Taïwan réellement impuissante ?
Taipei tente au fil du temps de se détacher de la dépendance militaire américaine et est aujourd’hui capable de construire ses propres missiles, drones et sous-marins. Cependant la stratégie de défense de la République de Chine repose grandement sur Washington. Selon Antoine Bondaz (responsable du programme Taïwan à la Fondation pour la recherche stratégique) l’armement fabriqué par Taïwan est principalement composé d’armement asymétrique n’ayant pas pour but de dissuader Pékin mais de tenir le plus longtemps possible pour laisser le temps à l’armée américaine d’intervenir.
Les Taïwanais sont fortement préparés psychologiquement à la guerre. La défense représente près de 50 % du PIB du pays (415 milliards de budget de défense, 850 milliards de PIB), la présidente Tsai Ing-wen s’affiche sur les réseaux sociaux fréquemment en visite de base militaire pour illustrer l’armement de pointe de l’armée taïwanaise. Un service militaire obligatoire de 4 mois pour tous les hommes en âge de combattre, concernant aussi les femmes dans les archipels les plus proches de la Chine continentale, prépare la population à grande échelle à se défendre en cas d’invasion. Dans le même temps, l’armée taïwanaise reste massivement armée par les États-Unis notamment en drones et en chasseurs F-16 figurant parmi le meilleur matériel militaire au monde. Et si le retrait en catastrophe d’Afghanistan paraissait comme un signe de déclin du hard power de Washington en dehors d’Amérique, le renforcement des effectifs dans les pays de l’OTAN et l’armement de l’Ukraine montre que les États-Unis sont encore en capacité de défendre leurs intérêts hors de leur frontière face à une puissance mondiale (re)montante.
Une nation, deux États
Les Taïwanais sont et se revendiquent largement Chinois, simplement anti-communistes et démocrates pour la plupart. La musique ou le cinéma passe d’un côté à l’autre, la culture se partage et les liens familiaux sont très forts. Énormément de Chinois de RPC de l’ethnie Han (92 % de la population) ont de la famille plus ou moins proche vivant à Taïwan. De ce fait Pékin ne peut pas jouer sur un mépris des Taïwanais comme Moscou joue sur le mépris des Ukrainiens. Or, il est compliqué de faire tuer sans déshumaniser l’adversaire. De fait, mener une guerre à Taïwan serait perçu comme relancer la guerre civile et serait donc extrêmement impopulaire.

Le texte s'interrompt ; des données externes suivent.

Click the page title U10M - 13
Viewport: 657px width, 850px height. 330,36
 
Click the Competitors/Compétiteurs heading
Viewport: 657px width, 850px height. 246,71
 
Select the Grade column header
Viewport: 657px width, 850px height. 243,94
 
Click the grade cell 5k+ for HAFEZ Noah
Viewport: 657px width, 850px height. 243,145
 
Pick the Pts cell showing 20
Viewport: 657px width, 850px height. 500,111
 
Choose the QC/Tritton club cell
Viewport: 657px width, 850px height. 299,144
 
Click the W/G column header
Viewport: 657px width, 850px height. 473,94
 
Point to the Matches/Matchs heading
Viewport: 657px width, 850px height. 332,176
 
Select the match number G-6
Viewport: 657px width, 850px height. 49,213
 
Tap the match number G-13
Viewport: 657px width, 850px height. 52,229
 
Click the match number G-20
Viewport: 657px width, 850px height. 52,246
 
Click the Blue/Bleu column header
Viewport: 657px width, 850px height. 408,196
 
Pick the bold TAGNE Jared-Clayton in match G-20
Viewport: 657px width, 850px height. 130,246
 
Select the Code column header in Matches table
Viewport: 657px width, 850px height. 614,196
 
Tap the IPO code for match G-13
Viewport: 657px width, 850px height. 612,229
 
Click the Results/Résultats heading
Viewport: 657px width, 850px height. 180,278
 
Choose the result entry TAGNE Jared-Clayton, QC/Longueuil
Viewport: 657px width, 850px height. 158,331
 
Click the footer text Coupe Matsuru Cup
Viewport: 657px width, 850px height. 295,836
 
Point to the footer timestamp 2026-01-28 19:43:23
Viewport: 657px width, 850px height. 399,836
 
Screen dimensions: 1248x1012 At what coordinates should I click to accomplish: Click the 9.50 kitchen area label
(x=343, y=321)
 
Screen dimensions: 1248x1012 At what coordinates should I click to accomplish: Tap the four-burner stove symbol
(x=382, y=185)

Mais Pékin se confronte aux Taïwanais, à une partie du peuple chinois très majoritairement opposée au communisme et avec laquelle la réunification pacifique semble impensable tant les convictions politiques sont ancrées d’un côté comme de l’autre.
Pékin fait face à un casse-tête semblant insolvable et, pour garantir sa légitimité dans le long terme ainsi que pour s’affirmer sur la scène internationale, ne peut pas laisser tomber le rattachement de Taïwan. Un signe de faiblesse de la Chine communiste sur ce dossier pourrait mettre en péril sa souveraineté sur son sol en donnant espoir aux minorités indépendantistes comme au Tibet ou au Xinjiang (ou « Turkestan oriental »). La question est donc primordiale pour les deux camps, et aucun ne semble pouvoir en démordre. Cependant, au vu de la situation économique, politique et des relations populaires entre Taïwan et le continent, une invasion armée par Pékin semble très peu réaliste.